Fidel's Message to the National Assembly GRANMA, December 28, 2007

The twin shocks of ecological degradation and constant global warfare, if unchecked, will destroy the basis of human existence. We must develop communication and agency capacity to educate and organize the majority of the global population to address these matters.

Failing in that, there is no way we will be here to create the fruits of our productive capacity as individuals and groups. We won't exist because we will have allowed our world to be destroyed by a minority of human beings.
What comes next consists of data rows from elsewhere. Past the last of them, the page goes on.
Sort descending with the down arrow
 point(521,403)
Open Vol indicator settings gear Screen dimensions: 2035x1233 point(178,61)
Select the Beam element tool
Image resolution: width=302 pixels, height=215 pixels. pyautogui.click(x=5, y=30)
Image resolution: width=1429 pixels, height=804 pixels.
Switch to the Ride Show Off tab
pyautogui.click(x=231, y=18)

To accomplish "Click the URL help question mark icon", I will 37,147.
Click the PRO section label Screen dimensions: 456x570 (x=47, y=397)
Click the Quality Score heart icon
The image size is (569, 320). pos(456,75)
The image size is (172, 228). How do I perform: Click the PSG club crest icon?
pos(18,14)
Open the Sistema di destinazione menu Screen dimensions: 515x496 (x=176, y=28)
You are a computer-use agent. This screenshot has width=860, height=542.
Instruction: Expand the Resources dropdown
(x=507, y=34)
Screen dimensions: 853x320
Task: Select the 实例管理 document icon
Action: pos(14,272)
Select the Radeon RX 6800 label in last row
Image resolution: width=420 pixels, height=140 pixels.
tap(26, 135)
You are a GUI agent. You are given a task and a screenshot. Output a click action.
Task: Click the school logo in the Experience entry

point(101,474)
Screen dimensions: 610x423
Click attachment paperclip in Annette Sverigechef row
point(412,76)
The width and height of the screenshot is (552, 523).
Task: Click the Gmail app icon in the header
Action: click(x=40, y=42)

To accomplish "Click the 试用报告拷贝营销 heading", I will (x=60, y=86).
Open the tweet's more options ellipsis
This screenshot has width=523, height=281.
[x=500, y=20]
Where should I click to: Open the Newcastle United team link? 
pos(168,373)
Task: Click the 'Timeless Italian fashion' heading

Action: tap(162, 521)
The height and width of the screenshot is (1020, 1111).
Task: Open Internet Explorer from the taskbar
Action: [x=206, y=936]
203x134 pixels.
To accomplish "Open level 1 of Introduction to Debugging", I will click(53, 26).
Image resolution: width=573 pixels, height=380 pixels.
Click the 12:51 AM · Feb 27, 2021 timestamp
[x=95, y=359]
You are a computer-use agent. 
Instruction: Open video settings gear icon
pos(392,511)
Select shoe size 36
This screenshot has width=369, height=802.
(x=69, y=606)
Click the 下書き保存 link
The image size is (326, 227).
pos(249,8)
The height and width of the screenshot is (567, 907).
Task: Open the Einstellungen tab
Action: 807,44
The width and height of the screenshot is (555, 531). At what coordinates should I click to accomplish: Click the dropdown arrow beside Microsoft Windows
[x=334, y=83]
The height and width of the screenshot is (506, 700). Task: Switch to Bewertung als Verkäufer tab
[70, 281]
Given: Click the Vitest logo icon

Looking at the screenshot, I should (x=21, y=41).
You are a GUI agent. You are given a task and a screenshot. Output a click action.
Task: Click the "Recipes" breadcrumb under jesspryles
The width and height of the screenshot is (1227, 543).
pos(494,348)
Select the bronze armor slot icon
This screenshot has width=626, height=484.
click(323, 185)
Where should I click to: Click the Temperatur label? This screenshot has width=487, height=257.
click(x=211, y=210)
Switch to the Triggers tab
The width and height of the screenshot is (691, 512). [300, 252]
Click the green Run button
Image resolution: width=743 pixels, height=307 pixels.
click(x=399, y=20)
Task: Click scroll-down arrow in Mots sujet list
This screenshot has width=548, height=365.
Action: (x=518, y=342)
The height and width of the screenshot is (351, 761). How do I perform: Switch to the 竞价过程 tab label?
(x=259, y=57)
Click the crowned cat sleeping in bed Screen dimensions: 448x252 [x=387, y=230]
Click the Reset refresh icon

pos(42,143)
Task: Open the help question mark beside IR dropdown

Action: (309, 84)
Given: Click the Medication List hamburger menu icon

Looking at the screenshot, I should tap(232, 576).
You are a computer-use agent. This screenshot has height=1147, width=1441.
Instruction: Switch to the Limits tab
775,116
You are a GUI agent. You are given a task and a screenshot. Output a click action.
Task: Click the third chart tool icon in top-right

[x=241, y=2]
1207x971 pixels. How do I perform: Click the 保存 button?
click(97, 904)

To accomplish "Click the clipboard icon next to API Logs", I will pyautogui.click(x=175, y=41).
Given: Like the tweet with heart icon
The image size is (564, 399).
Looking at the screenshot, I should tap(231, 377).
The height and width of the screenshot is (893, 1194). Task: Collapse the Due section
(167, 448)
Beings who collectively have formed something akin to a nefarious cabal of retrograde elements suffering from delusions of grandeur, unwarranted hubris and an extreme God complex.

Together we can save our home. Divided we will doom ourselves and future generations to a bleak existence that can barely be called human and then to an ultimate demise of our kind. A complete destruction of our race, the human race. Ask yourself is this what I want?

Think about it. If you agree with our logic spread the word, help create a pro-green, anti-war of predation sentiment and movement among humanity -- Remember: Our Planet Depends on US.